Work request :: Write down every entry below once more, exactly.

Provided records ::
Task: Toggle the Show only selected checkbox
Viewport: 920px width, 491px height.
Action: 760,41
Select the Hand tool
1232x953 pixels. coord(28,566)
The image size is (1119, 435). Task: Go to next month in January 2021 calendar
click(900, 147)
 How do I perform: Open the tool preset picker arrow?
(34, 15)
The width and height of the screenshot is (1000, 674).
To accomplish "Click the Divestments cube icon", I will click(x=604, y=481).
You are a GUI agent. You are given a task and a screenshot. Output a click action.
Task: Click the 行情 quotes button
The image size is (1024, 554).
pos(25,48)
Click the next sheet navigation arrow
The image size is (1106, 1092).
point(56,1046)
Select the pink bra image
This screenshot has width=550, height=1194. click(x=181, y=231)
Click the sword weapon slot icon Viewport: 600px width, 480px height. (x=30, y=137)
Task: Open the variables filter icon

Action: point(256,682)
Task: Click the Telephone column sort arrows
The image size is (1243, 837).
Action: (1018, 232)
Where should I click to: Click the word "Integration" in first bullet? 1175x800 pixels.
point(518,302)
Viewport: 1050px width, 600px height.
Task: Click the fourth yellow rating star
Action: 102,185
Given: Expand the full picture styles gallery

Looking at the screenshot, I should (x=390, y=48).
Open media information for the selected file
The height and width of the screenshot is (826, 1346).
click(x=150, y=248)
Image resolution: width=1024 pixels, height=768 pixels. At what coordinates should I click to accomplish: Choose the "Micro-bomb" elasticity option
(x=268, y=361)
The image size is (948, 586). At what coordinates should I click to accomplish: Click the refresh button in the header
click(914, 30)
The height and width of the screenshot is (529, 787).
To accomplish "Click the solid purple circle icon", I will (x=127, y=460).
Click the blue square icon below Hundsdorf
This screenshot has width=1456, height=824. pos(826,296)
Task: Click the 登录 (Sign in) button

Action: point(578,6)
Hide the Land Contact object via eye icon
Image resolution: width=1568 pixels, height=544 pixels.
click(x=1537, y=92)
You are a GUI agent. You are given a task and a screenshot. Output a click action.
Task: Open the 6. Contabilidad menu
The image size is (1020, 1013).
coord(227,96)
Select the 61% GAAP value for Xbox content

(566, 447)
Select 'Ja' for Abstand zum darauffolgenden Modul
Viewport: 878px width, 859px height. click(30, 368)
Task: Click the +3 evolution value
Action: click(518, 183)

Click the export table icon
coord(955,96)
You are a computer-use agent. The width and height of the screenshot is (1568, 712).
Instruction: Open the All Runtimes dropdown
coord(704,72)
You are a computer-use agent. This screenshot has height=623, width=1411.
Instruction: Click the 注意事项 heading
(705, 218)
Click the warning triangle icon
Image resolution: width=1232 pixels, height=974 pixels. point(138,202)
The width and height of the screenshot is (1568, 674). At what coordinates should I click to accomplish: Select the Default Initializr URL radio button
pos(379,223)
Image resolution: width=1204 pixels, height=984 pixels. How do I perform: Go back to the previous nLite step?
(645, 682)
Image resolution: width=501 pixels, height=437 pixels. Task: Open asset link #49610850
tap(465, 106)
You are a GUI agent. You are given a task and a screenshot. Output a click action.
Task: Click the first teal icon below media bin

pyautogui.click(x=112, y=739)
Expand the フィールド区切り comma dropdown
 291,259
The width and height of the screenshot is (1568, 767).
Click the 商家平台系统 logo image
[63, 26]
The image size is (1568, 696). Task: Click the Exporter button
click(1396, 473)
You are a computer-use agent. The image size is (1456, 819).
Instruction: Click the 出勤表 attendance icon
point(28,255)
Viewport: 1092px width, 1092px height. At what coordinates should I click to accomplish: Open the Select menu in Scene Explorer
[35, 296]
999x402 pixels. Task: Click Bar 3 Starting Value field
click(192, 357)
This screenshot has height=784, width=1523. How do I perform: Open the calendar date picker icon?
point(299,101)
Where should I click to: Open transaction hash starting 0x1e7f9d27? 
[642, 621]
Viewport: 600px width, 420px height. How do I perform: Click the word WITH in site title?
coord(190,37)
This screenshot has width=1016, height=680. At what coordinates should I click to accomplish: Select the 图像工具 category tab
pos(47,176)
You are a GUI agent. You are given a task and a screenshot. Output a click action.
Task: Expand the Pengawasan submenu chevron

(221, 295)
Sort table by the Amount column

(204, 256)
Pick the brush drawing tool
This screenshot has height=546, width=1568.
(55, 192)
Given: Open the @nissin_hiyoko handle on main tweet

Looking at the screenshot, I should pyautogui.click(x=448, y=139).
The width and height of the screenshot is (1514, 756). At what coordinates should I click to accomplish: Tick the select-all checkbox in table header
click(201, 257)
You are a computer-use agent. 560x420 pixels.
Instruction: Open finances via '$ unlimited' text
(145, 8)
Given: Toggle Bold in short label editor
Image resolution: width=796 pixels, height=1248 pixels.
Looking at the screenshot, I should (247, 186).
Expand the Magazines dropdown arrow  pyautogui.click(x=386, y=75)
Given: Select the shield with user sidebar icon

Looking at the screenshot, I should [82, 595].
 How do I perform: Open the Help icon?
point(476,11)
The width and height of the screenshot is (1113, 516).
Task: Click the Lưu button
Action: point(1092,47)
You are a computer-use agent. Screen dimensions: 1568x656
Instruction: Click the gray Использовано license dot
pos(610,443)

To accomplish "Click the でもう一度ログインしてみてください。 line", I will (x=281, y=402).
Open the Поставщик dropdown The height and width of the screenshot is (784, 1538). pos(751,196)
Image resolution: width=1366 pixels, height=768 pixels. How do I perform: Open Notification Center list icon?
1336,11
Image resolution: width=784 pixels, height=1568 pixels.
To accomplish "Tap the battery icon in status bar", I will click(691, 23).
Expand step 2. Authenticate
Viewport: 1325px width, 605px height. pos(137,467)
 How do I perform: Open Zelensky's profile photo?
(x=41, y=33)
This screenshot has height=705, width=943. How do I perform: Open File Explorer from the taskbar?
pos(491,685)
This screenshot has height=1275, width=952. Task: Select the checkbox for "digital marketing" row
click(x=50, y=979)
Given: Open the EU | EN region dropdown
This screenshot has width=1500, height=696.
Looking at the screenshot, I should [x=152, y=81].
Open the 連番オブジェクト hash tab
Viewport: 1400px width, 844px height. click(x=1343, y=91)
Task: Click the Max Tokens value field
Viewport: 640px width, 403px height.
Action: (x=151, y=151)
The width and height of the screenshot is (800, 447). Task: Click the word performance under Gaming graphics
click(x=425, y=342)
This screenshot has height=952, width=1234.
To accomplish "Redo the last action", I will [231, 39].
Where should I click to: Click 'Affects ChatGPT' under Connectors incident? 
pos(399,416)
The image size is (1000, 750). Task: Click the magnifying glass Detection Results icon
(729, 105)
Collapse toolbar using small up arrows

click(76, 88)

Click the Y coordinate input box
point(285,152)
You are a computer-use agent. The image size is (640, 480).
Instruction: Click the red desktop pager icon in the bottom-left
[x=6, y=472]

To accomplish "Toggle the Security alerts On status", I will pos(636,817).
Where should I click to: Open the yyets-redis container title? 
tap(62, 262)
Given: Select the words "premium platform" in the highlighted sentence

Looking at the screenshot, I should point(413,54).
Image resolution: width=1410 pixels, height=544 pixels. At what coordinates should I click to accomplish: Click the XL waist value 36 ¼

Response area ::
Task: Toggle the Show only selected checkbox
Viewport: 920px width, 491px height.
Action: 760,41
Select the Hand tool
1232x953 pixels. coord(28,566)
The image size is (1119, 435). Task: Go to next month in January 2021 calendar
click(900, 147)
 How do I perform: Open the tool preset picker arrow?
(34, 15)
The width and height of the screenshot is (1000, 674).
To accomplish "Click the Divestments cube icon", I will click(x=604, y=481).
You are a GUI agent. You are given a task and a screenshot. Output a click action.
Task: Click the 行情 quotes button
The image size is (1024, 554).
pos(25,48)
Click the next sheet navigation arrow
The image size is (1106, 1092).
point(56,1046)
Select the pink bra image
This screenshot has width=550, height=1194. click(x=181, y=231)
Click the sword weapon slot icon Viewport: 600px width, 480px height. (x=30, y=137)
Task: Open the variables filter icon

Action: point(256,682)
Task: Click the Telephone column sort arrows
The image size is (1243, 837).
Action: (1018, 232)
Where should I click to: Click the word "Integration" in first bullet? 1175x800 pixels.
point(518,302)
Viewport: 1050px width, 600px height.
Task: Click the fourth yellow rating star
Action: 102,185
Given: Expand the full picture styles gallery

Looking at the screenshot, I should (x=390, y=48).
Open media information for the selected file
The height and width of the screenshot is (826, 1346).
click(x=150, y=248)
Image resolution: width=1024 pixels, height=768 pixels. At what coordinates should I click to accomplish: Choose the "Micro-bomb" elasticity option
(x=268, y=361)
The image size is (948, 586). At what coordinates should I click to accomplish: Click the refresh button in the header
click(914, 30)
The height and width of the screenshot is (529, 787).
To accomplish "Click the solid purple circle icon", I will (x=127, y=460).
Click the blue square icon below Hundsdorf
This screenshot has width=1456, height=824. pos(826,296)
Task: Click the 登录 (Sign in) button

Action: point(578,6)
Hide the Land Contact object via eye icon
Image resolution: width=1568 pixels, height=544 pixels.
click(x=1537, y=92)
You are a GUI agent. You are given a task and a screenshot. Output a click action.
Task: Open the 6. Contabilidad menu
The image size is (1020, 1013).
coord(227,96)
Select the 61% GAAP value for Xbox content

(566, 447)
Select 'Ja' for Abstand zum darauffolgenden Modul
Viewport: 878px width, 859px height. click(30, 368)
Task: Click the +3 evolution value
Action: click(518, 183)

Click the export table icon
coord(955,96)
You are a computer-use agent. The width and height of the screenshot is (1568, 712).
Instruction: Open the All Runtimes dropdown
coord(704,72)
You are a computer-use agent. This screenshot has height=623, width=1411.
Instruction: Click the 注意事项 heading
(705, 218)
Click the warning triangle icon
Image resolution: width=1232 pixels, height=974 pixels. point(138,202)
The width and height of the screenshot is (1568, 674). At what coordinates should I click to accomplish: Select the Default Initializr URL radio button
pos(379,223)
Image resolution: width=1204 pixels, height=984 pixels. How do I perform: Go back to the previous nLite step?
(645, 682)
Image resolution: width=501 pixels, height=437 pixels. Task: Open asset link #49610850
tap(465, 106)
You are a GUI agent. You are given a task and a screenshot. Output a click action.
Task: Click the first teal icon below media bin

pyautogui.click(x=112, y=739)
Expand the フィールド区切り comma dropdown
 291,259
The width and height of the screenshot is (1568, 767).
Click the 商家平台系统 logo image
[63, 26]
The image size is (1568, 696). Task: Click the Exporter button
click(1396, 473)
You are a computer-use agent. The image size is (1456, 819).
Instruction: Click the 出勤表 attendance icon
point(28,255)
Viewport: 1092px width, 1092px height. At what coordinates should I click to accomplish: Open the Select menu in Scene Explorer
[35, 296]
999x402 pixels. Task: Click Bar 3 Starting Value field
click(192, 357)
This screenshot has height=784, width=1523. How do I perform: Open the calendar date picker icon?
point(299,101)
Where should I click to: Open transaction hash starting 0x1e7f9d27? 
[642, 621]
Viewport: 600px width, 420px height. How do I perform: Click the word WITH in site title?
coord(190,37)
This screenshot has width=1016, height=680. At what coordinates should I click to accomplish: Select the 图像工具 category tab
pos(47,176)
You are a GUI agent. You are given a task and a screenshot. Output a click action.
Task: Expand the Pengawasan submenu chevron

(221, 295)
Sort table by the Amount column

(204, 256)
Pick the brush drawing tool
This screenshot has height=546, width=1568.
(55, 192)
Given: Open the @nissin_hiyoko handle on main tweet

Looking at the screenshot, I should pyautogui.click(x=448, y=139).
The width and height of the screenshot is (1514, 756). At what coordinates should I click to accomplish: Tick the select-all checkbox in table header
click(201, 257)
You are a computer-use agent. 560x420 pixels.
Instruction: Open finances via '$ unlimited' text
(145, 8)
Given: Toggle Bold in short label editor
Image resolution: width=796 pixels, height=1248 pixels.
Looking at the screenshot, I should (247, 186).
Expand the Magazines dropdown arrow  pyautogui.click(x=386, y=75)
Given: Select the shield with user sidebar icon

Looking at the screenshot, I should [82, 595].
 How do I perform: Open the Help icon?
point(476,11)
The width and height of the screenshot is (1113, 516).
Task: Click the Lưu button
Action: point(1092,47)
You are a computer-use agent. Screen dimensions: 1568x656
Instruction: Click the gray Использовано license dot
pos(610,443)

To accomplish "Click the でもう一度ログインしてみてください。 line", I will (x=281, y=402).
Open the Поставщик dropdown The height and width of the screenshot is (784, 1538). pos(751,196)
Image resolution: width=1366 pixels, height=768 pixels. How do I perform: Open Notification Center list icon?
1336,11
Image resolution: width=784 pixels, height=1568 pixels.
To accomplish "Tap the battery icon in status bar", I will click(691, 23).
Expand step 2. Authenticate
Viewport: 1325px width, 605px height. pos(137,467)
 How do I perform: Open Zelensky's profile photo?
(x=41, y=33)
This screenshot has height=705, width=943. How do I perform: Open File Explorer from the taskbar?
pos(491,685)
This screenshot has height=1275, width=952. Task: Select the checkbox for "digital marketing" row
click(x=50, y=979)
Given: Open the EU | EN region dropdown
This screenshot has width=1500, height=696.
Looking at the screenshot, I should [x=152, y=81].
Open the 連番オブジェクト hash tab
Viewport: 1400px width, 844px height. click(x=1343, y=91)
Task: Click the Max Tokens value field
Viewport: 640px width, 403px height.
Action: (x=151, y=151)
The width and height of the screenshot is (800, 447). Task: Click the word performance under Gaming graphics
click(x=425, y=342)
This screenshot has height=952, width=1234.
To accomplish "Redo the last action", I will [231, 39].
Where should I click to: Click 'Affects ChatGPT' under Connectors incident? 
pos(399,416)
The image size is (1000, 750). Task: Click the magnifying glass Detection Results icon
(729, 105)
Collapse toolbar using small up arrows

click(76, 88)

Click the Y coordinate input box
point(285,152)
You are a computer-use agent. The image size is (640, 480).
Instruction: Click the red desktop pager icon in the bottom-left
[x=6, y=472]

To accomplish "Toggle the Security alerts On status", I will pos(636,817).
Where should I click to: Open the yyets-redis container title? 
tap(62, 262)
Given: Select the words "premium platform" in the highlighted sentence

Looking at the screenshot, I should point(413,54).
Image resolution: width=1410 pixels, height=544 pixels. At what coordinates should I click to accomplish: Click the XL waist value 36 ¼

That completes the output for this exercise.